* ABOUT THIS EXERCISE: Go over the lines below, and when one contains the word "computer", copy it.

* EXCERPTED RECORDS:
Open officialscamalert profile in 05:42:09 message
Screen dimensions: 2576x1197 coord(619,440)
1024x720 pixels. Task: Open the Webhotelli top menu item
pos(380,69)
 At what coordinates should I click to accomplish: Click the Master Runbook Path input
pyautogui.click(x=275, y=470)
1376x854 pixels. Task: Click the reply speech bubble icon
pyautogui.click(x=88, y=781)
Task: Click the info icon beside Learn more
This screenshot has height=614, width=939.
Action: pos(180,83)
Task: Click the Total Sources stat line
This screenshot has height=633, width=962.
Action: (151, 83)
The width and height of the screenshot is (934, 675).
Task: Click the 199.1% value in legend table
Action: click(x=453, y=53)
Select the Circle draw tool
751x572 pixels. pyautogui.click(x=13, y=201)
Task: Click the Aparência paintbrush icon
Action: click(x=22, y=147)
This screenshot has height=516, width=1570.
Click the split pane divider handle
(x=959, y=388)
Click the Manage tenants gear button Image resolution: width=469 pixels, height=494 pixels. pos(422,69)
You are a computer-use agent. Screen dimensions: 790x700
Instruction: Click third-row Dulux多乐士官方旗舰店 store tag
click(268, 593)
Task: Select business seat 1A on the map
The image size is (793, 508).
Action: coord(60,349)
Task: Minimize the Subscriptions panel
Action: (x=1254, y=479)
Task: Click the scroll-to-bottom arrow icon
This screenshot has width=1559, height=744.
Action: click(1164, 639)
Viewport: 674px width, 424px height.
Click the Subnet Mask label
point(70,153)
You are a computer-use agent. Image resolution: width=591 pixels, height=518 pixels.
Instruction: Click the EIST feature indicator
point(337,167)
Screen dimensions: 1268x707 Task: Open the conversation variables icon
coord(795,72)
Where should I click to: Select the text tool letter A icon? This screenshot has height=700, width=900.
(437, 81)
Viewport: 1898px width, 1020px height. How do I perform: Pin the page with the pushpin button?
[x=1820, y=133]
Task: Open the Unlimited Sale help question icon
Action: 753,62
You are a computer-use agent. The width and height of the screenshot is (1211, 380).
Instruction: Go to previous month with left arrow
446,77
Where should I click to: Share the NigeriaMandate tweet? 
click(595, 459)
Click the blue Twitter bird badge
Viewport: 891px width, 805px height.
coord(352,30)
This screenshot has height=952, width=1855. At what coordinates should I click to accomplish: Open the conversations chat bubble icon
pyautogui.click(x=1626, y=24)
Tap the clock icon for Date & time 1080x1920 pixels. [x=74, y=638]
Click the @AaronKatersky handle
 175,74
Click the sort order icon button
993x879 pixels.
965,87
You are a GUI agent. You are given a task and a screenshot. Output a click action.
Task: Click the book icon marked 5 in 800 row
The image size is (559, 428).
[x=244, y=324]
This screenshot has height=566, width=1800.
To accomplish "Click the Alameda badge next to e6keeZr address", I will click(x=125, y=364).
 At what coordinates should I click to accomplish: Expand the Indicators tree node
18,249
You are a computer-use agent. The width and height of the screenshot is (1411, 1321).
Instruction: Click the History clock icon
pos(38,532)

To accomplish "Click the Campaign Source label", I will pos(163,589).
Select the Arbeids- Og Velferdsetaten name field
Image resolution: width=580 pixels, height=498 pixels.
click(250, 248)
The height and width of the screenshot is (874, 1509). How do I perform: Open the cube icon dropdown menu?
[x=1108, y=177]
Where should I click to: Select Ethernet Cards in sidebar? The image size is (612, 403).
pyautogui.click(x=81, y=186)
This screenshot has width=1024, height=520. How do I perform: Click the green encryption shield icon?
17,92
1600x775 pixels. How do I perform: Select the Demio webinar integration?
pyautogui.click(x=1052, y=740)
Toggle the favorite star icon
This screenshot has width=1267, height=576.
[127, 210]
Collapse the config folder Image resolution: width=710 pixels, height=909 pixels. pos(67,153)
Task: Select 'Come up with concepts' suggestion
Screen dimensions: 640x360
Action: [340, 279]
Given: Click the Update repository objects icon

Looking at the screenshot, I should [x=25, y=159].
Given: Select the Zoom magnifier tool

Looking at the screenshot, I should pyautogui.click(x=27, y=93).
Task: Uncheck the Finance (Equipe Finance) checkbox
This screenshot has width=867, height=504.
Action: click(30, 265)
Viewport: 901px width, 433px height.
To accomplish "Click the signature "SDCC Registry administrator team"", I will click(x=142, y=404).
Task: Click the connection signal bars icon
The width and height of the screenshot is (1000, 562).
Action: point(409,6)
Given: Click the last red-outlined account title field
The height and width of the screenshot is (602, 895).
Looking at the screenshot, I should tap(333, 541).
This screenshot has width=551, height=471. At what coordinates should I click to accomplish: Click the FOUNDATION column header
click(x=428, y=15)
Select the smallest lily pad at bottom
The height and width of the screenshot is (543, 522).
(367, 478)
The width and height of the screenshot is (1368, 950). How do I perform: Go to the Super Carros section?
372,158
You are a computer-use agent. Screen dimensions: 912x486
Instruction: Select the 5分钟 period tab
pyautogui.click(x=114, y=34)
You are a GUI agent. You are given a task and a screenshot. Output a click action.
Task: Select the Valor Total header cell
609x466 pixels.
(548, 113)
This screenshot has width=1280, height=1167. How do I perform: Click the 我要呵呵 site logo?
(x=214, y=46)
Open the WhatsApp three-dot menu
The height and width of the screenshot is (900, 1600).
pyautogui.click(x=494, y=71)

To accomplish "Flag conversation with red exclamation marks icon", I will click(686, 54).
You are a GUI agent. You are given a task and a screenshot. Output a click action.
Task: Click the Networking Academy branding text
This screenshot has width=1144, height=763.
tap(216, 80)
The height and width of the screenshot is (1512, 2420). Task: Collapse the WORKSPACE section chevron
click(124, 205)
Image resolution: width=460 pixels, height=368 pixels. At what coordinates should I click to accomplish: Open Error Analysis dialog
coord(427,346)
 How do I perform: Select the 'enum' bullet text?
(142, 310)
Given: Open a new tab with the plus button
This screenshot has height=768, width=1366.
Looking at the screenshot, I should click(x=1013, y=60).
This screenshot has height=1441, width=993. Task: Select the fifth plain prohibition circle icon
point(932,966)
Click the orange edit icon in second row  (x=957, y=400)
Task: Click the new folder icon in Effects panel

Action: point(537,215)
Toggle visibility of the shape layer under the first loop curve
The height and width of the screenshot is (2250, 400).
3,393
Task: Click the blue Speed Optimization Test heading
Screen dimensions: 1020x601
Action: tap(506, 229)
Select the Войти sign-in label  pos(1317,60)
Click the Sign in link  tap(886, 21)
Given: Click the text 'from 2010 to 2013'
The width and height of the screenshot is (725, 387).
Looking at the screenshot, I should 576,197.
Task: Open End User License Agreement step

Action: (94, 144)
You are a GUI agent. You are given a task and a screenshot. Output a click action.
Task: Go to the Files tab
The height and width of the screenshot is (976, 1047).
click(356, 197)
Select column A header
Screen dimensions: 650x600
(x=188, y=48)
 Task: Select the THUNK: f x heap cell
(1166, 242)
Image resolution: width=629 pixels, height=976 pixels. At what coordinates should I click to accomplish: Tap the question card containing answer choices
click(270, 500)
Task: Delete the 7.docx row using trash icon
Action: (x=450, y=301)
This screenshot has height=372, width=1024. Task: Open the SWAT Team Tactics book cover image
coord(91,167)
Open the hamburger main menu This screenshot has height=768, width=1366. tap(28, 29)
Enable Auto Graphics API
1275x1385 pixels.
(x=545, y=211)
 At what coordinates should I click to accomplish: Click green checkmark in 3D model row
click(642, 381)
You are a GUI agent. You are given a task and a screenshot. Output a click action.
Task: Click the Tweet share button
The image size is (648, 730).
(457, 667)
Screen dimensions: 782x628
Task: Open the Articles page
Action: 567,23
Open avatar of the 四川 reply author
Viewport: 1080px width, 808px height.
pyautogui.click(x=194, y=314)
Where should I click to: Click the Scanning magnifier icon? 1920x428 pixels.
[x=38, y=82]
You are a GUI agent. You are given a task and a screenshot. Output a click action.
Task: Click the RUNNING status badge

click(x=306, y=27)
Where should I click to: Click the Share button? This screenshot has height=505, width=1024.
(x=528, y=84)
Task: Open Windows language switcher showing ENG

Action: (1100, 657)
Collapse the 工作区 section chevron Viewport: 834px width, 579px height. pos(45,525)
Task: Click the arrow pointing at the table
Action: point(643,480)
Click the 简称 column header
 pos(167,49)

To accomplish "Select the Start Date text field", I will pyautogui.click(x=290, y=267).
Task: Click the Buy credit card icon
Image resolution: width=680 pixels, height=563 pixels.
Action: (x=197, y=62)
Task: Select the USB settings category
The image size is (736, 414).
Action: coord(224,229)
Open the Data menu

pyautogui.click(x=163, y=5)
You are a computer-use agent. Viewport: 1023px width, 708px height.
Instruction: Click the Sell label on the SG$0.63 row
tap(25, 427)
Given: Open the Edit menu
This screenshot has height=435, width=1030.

* ANSWER BOX:
You are a computer-use agent. Screen dimensions: 790x700
You are a computer-use agent. Image resolution: width=591 pixels, height=518 pixels.
You are a computer-use agent. The width and height of the screenshot is (1211, 380).
You are a computer-use agent. The width and height of the screenshot is (1411, 1321).
You are a computer-use agent. Screen dimensions: 912x486
You are a computer-use agent. Viewport: 1023px width, 708px height.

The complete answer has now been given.